**Extrait du document:**
------------------------------------------------------------------------
Les préférences commerciales en faveur des pays en développement constituent une caractéristique des politiques commerciales des pays industrialisés depuis près d'une quarantaine d'années mais, en présence d'un mouvement général à la libéralisation des échanges, les préférences tarifaires perdent peu à peu de leur importance, bien qu'elles demeurent potentiellement précieuses dans l'agriculture étant donné que les droits appliqués sur la base du principe de la nation la plus favorisée (droits NPF) sont souvent très élevés, même si eux aussi sont en voie de réduction. Néanmoins, en raison de la sensibilité de leurs politiques agricoles, les pays développés ont également répugné à accorder des préférences marquées pour les produits agricoles. Simultanément, il a été établi un certain nombre de régimes préférentiels spéciaux qui prévoient d'importantes concessions en faveur de groupes restreints de pays en développement pour des produits agricoles sélectionnés. Les préférences accordées par l'Union européenne (UE) aux importations de sucre en provenance de pays ACP sélectionnés en sont un exemple. Le traitement préférentiel applicable aux exportations agricoles des pays en développement est par conséquent extrêmement diversifié.

Cela étant, l'on peut se poser un certain nombre de questions touchant l'avenir des préférences commerciales dans le contexte du nouveau cycle de négociations de l'OMC. Les pays en développement devraient-ils défendre énergiquement leurs préférences commerciales et chercher à les améliorer? Quels sont les avantages et les coûts des préférences? Comment les préférences commerciales soutiennent-elles la comparaison avec d'autres formes d'aide au développement économique? Les pays en développement ont-ils beaucoup à perdre lorsque le commerce de produits agricoles continuera d'être libéralisé et les marges préférentiels seront érodées? Dans l'affirmative, ont-ils droit à indemnisation, et sous quelle forme? Quel rôle les préférences commerciales devraient-elles jouer dans le nouveau cycle de négociations de l'OMC sur l'agriculture? L'étude ci-après essaie de répondre, ne serait-ce qu'en partie, à ces questions. De plus, les droits NPF baissant, d'autres mesures qui affectent les échanges, comme les normes, gagnent en importance et il se peut que le traitement accordé dans les pays en développement dans de tels domaines devienne également plus important à l'avenir. Il s'agit cependant là d'une question qui sort du champ de la présente étude, même si mérite d'être analysée de manière plus approfondie.

S'agissant de la nature des arrangements préférentiels en faveur des pays en développement, l'on peut distinguer trois grandes catégories, c'est-à-dire le Système généralisé de préférences (SGP), les régimes préférentiels spéciaux accordés à des groupes de pays en développement (comme dans le cadre de la Convention de Lomé/Cotonou ou de l'Initiative pour le Bassin des Caraïbes) et les accords régionaux de libre-échange entre pays développés et pays en développement. Cette dernière forme de régime préférentiel, toutefois, qui repose sur des préférences réciproques, ne relève pas à strictement parler des préférences commerciales en faveur des pays en développement.
------------------------------------------------------------------------
**Enregistrements fournis:**

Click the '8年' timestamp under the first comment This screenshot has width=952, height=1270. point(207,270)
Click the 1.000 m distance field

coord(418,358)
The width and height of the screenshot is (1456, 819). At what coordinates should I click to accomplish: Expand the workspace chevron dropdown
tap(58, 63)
------------------------------------------------------------------------
**Liste des tâches:**
- a) Recopiez sans aucun changement toutes les lignes des enregistrements, s'il vous plaît.
- b) Rédigez la suite de l'extrait sur les préférences commerciales en faveur des pays en développement, en reprenant après sa dernière phrase.

**Réponses obtenues:**
- a)
Click the '8年' timestamp under the first comment This screenshot has width=952, height=1270. point(207,270)
Click the 1.000 m distance field

coord(418,358)
The width and height of the screenshot is (1456, 819). At what coordinates should I click to accomplish: Expand the workspace chevron dropdown
tap(58, 63)

- b)
Lorsque les préférences commerciales sont conçues comme un élément des relations économiques entre pays développés et pays en développement, le slogan "commerce plutôt qu'assistance" ne manque pas d'un certain attrait du point de vue économique. Les préférences commerciales peuvent en effet aider les pays en développement à promouvoir un développement économique auto-entretenu. Elles peuvent se substituer, tout en les complétant aussi sans doute, aux transferts que les pays développés font, sous forme d'une assistance financière, aux pays en développement. Il y a cependant aussi des inconvénients, dont le plus évident est la résistance opposée par les producteurs des pays développés. Un inconvénient moins évident, mais important aussi, est que la structure de la production dans les pays en développement peut changer d'une manière qui n'est pas soutenable en présence d'un mouvement continu vers la libéralisation des échanges. En pareil cas, il faudrait envisager d'adopter des politiques de nature à "capturer" une partie de l'effet de rente produit par les régimes préférentiels pour les utiliser aux fins de programmes pouvant bénéficier aux agriculteurs, plutôt que de créer des schémas de production qui, à terme, ne seront pas rationnels lorsque les cours mondiaux diminueront à mesure que la libéralisation des échanges progresse. Enfin, le bien-être mondial risque de pâtir d'un détournement des échanges.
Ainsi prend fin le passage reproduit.